Mesmo assim, a verdade (oposta à exatidão) era importante, e eu sabia que era preciso ser fiel a ela: mas que proposição impossível relacionada a alguém tão próximo de mim, tão protéico, tão esquivo, irônico e inconclusivo. Para minha autodefesa eu costumava dizer que preferia seus ensaios críticos aos romances, mas hoje vejo que minha mente não estava pronta para ser excitada e fertilizada pela maravilhosa imaginação de Virginia. Estava na fase em que ainda precisava identificar-me com heróis e heroínas, e não existe nenhum nos romances de Virginia: são indivíduos e personalidades, mas encarados com um distanciamento que se recusa a conferir-lhes as proporções de uma Catherine Earnshaw ou um Julien Sorel. Apesar de toda a sua simpatia e afeição, Virginia vê com o olho mais do que com o coração, e é um olho colocado na lente de um telescópio ou no topo do Monumento. Teria sido preciso mais conhecimento, mais imaginação do que estava a meu alcance, para apreciar os talentos especiais de Virginia como romancista.

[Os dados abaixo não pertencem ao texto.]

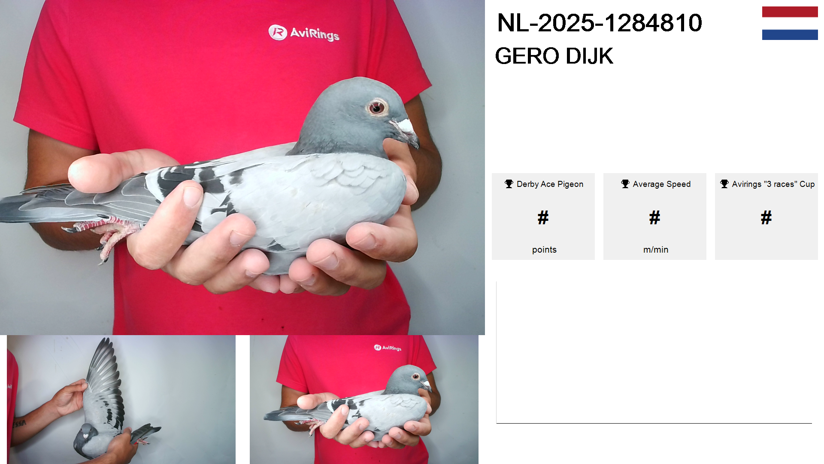
Task: Select the Derby Ace Pigeon label
Action: pyautogui.click(x=550, y=184)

A viagem não é um romance apreciado pelos que não podem tolerar certa distância entre eles mesmos e o tema. A identificação com Rachel, Terence ou Helen só trará decepção, pois, não sendo sobre-humanos, eles não podem nos levar a essa condição. Com exceção talvez de Helen Ambrose, são as pessoas mais comuns do mundo. São também arquétipos de homem e mulher, um pouco achatados pela distância, como se avistados muito cedo de manhã, através de um nevoeiro.

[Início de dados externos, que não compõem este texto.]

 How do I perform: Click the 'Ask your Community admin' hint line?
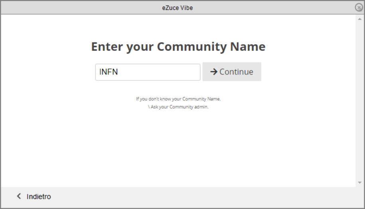[x=178, y=107]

Pois este, devemos lembrar, é um primeiro romance, publicado em 1915. Virginia estava testando suas asas. As penas já estão ali, essas que a farão pairar alto sem esforço, mas no momento há um grande encanto nessa experiência nova, a aurora do seu protesto contra romantismo e realismo, afirmado por uma jovem mulher que, embora inexperiente, já é capaz de um ponto de vista intelectualmente maduro e sofisticado.

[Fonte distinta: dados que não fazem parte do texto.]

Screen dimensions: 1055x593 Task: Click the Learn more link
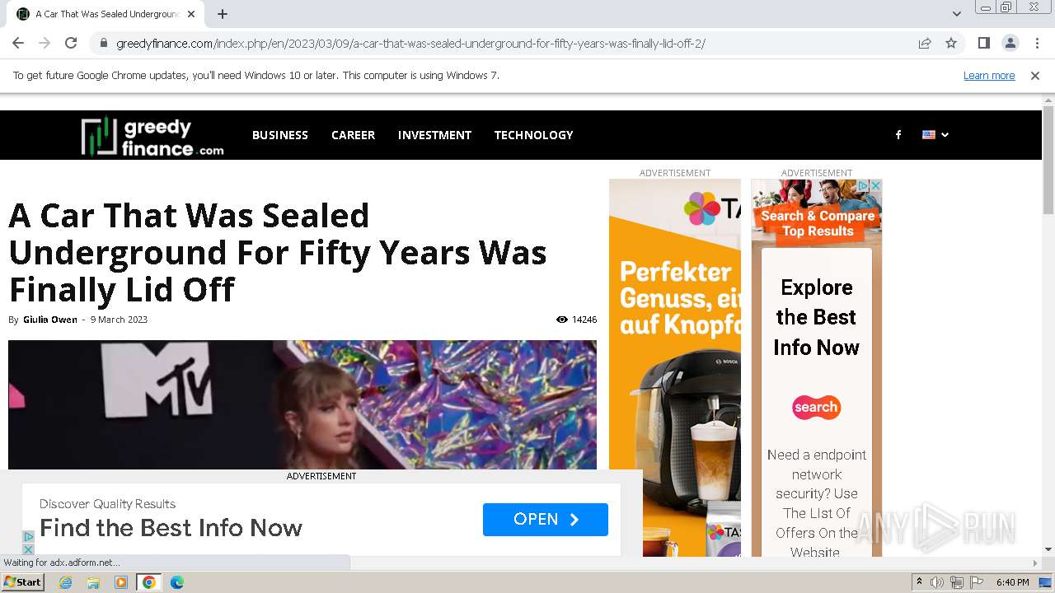click(989, 76)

No capítulo XVI de A viagem,Terence Hewet, namorado de Rachel Vinrace, diz: “Eu quero escrever um romance sobre o silêncio, as coisas que as pessoas não dizem. Mas a dificuldade é imensa”. Olhava-a quase com severidade. “Ninguém se importa. Só se lê um romance para ver que tipo de pessoa é o escritor e, se é conhecido, para ver quais de seus amigos ele botou lá dentro.”
Essa é uma queixa que a própria Virginia pode ter feito de tempos em tempos.Talvez não fosse muito séria,ou esperamos que não, pois para nós, leitores de sua obra, um dos maiores prazeres é a oportunidade de ver dentro da mente de Virginia. Humana, pessoal e bem-humorada como sempre é uma face dela, aumenta a nossa sensação de intimidade se pudermos distinguir, entre seus persona-gens e situações, personalidades e reações que se ligam ao que sabemos sobre sua própria vida. Mas há um motivo mais profundo, o de que a mente de Virginia era excepcional; seus interesses, amplos e variados; suas emoções, profundas; suas convicções, apaixonadamente defendidas
– mais que isso, sentimos que ela não dirá nada em que não acredite. Já que este é um romance muito preocupado com um senso de discriminação e de valores, sua própria mente e visão são em grande parte o verdadeiro tema deste livro: não as poderíamos evitar ainda que quiséssemos. Elas são o ar que durante essa extraordinária viagem temos o privilégio de respirar.
Os eventos que formam o romance são extremamente simples. Depois de uma viagem através do oceano para as latitudes do Sul, durante a qual a heroína sente o frêmito de ser beijada por um homem com quase o dobro de sua idade, ela se apaixona por um rapaz chamado Terence Hewet.